I mean, Ali, we haven't talked about it in terms of EBITDA. But I think if you look at it in terms of free cash flow per share, it is tremendous in my opinion. I think if the fundamentals play out over the long term, which we believe they will, we can well exceed what we put out as our target in terms of free cash flow per share.

Ali Agha - SunTrust Robinson Humphrey, Inc., Research Division

Would you like to put at least some quantification around that? And what kind of upside would that be rough percentage-wise or otherwise? Some sense?

Zamir Rauf

Oh, I mean, look I don't know if I'm going to be giving any kind of guidance here by doing this, but it could definitely be noticeable. I don't know if any -- I don't know if anyone else in here wants to take it a step further.

Ali Agha - SunTrust Robinson Humphrey, Inc., Research Division

Okay. I'll move to my second question. I'll talk to you offline. Jack, when you benchmark yourself and look at it whether it's your stock, your evaluation, your portfolio performance, who do you -- who are your peers? Who do you really benchmark against? And given that you don't really have much in terms of public IPPs out there, I'm just curious how you look at yourselves relative to who?

Jack A. Fusco

Okay, good. We actually have to dissect our different business processes to do an effective benchmarking. So if we're looking at human resources or productivity of the employee base or whatever, we have to actually take a variety of different sources. So when we look at safety, we look at industrial safety in America, right? Because our safety statistics are so much better than what you would see in EEI, right, for instance. I don't think -- maybe now -- well, there's not a pure entity that I would call a direct peer. In our proxy statement, there is a set of companies that we look at from a compensation perspective. But there's not one set of companies that have the same focus as we do. And I'd like to keep it extremely simple and be the best at what we can do. So I don't get too distracted by getting into other lines of business other than the wholesale power generation business, and I'm not sure there's anybody, other than maybe Dynegy now that has a pure of a focus left in the sector. Yes, Neel?

## Supplied data
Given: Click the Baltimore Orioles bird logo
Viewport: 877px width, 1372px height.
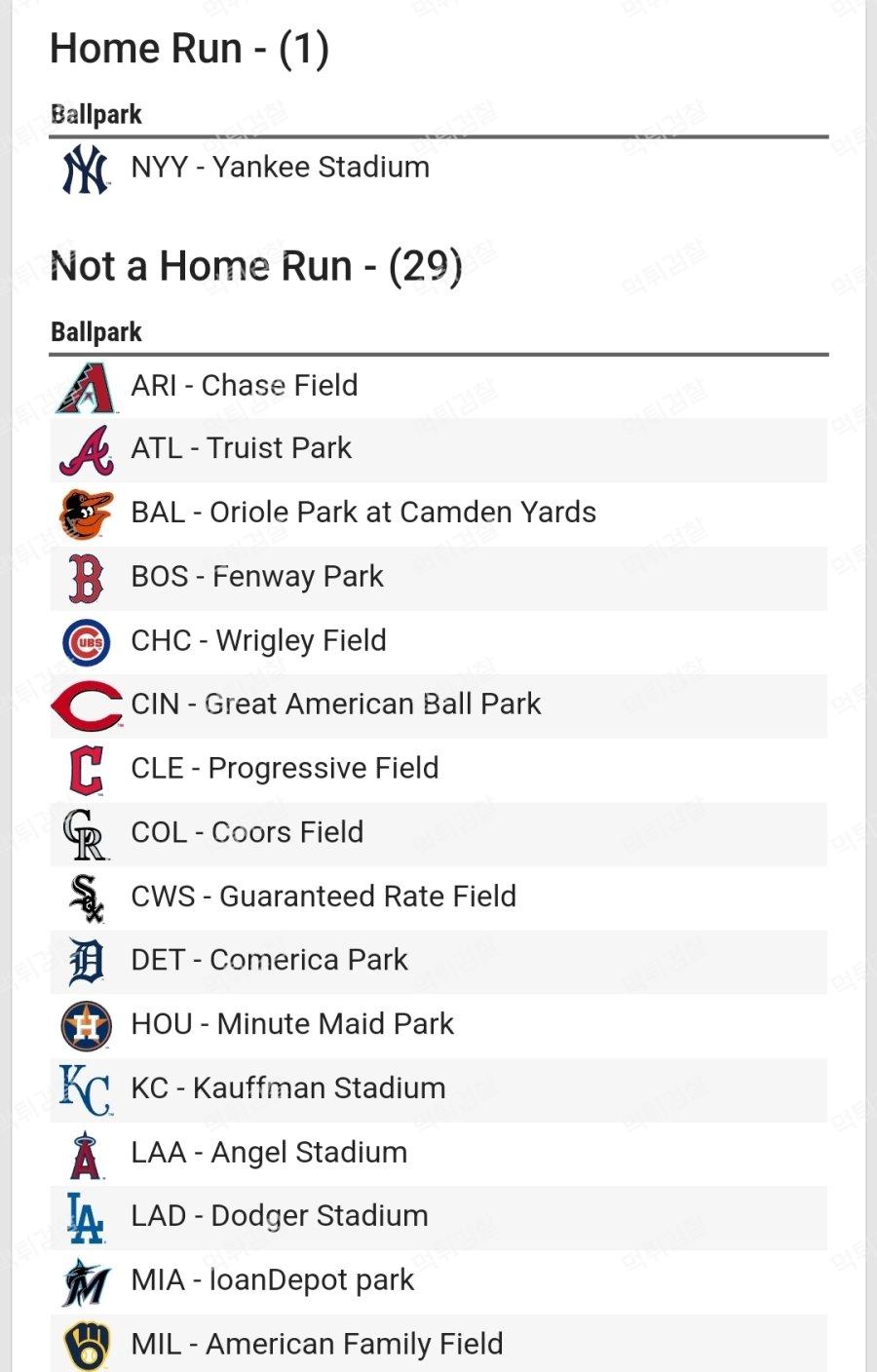Looking at the screenshot, I should [86, 514].

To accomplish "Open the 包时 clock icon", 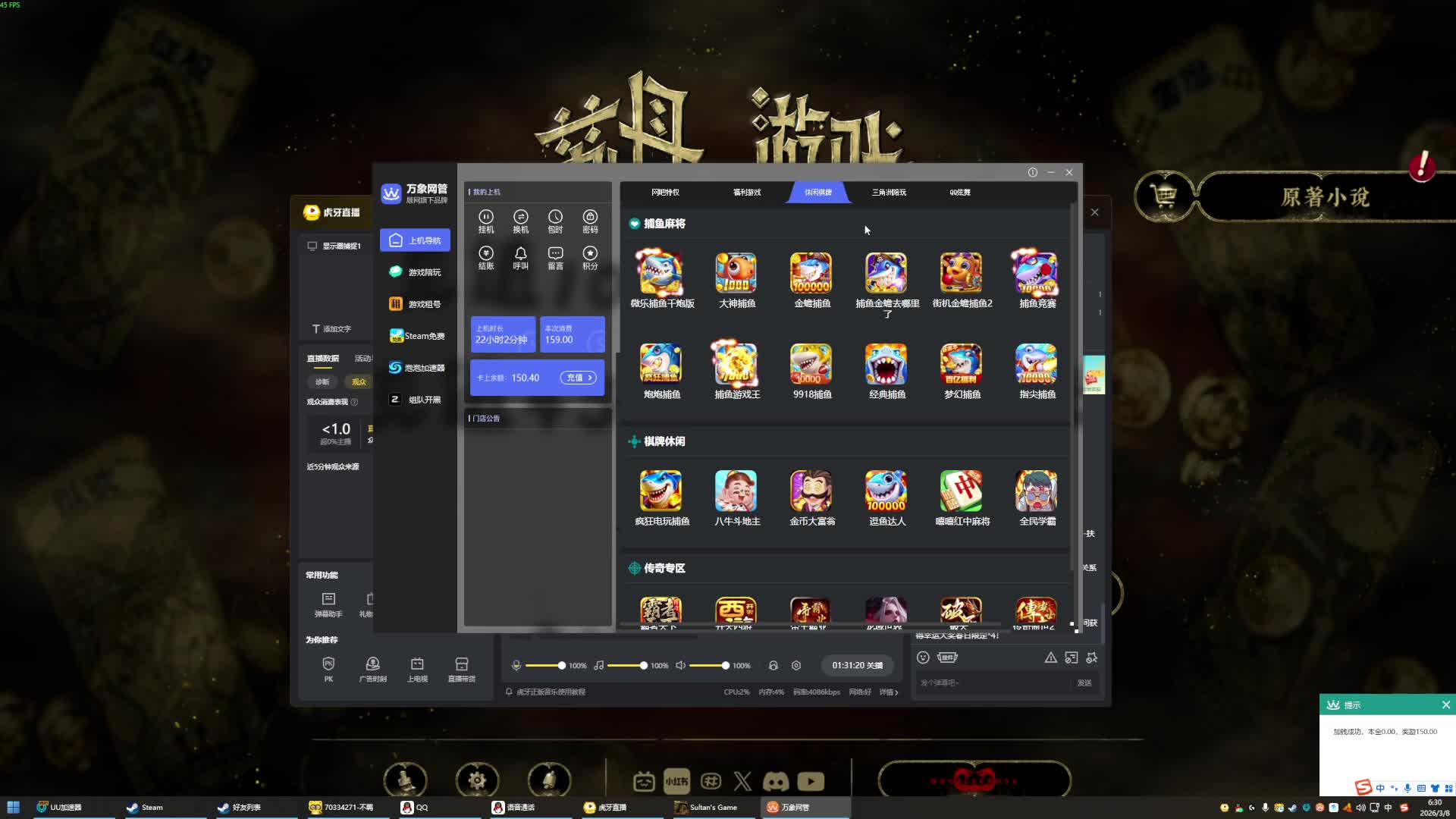I will tap(555, 217).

## To-do list
1/ Name every speaker in the call transcript who is identified by a name label before their remarks.
2/ Output the passage of the call transcript that starts at "Would you like" and ends at "a step further.", copied word for word.
The listing is separate material and has no connection to the call transcript.

## Responses to the exercise
1/ Ali Agha, Zamir Rauf, Jack A. Fusco

2/
Would you like to put at least some quantification around that? And what kind of upside would that be rough percentage-wise or otherwise? Some sense?

Zamir Rauf

Oh, I mean, look I don't know if I'm going to be giving any kind of guidance here by doing this, but it could definitely be noticeable. I don't know if any -- I don't know if anyone else in here wants to take it a step further.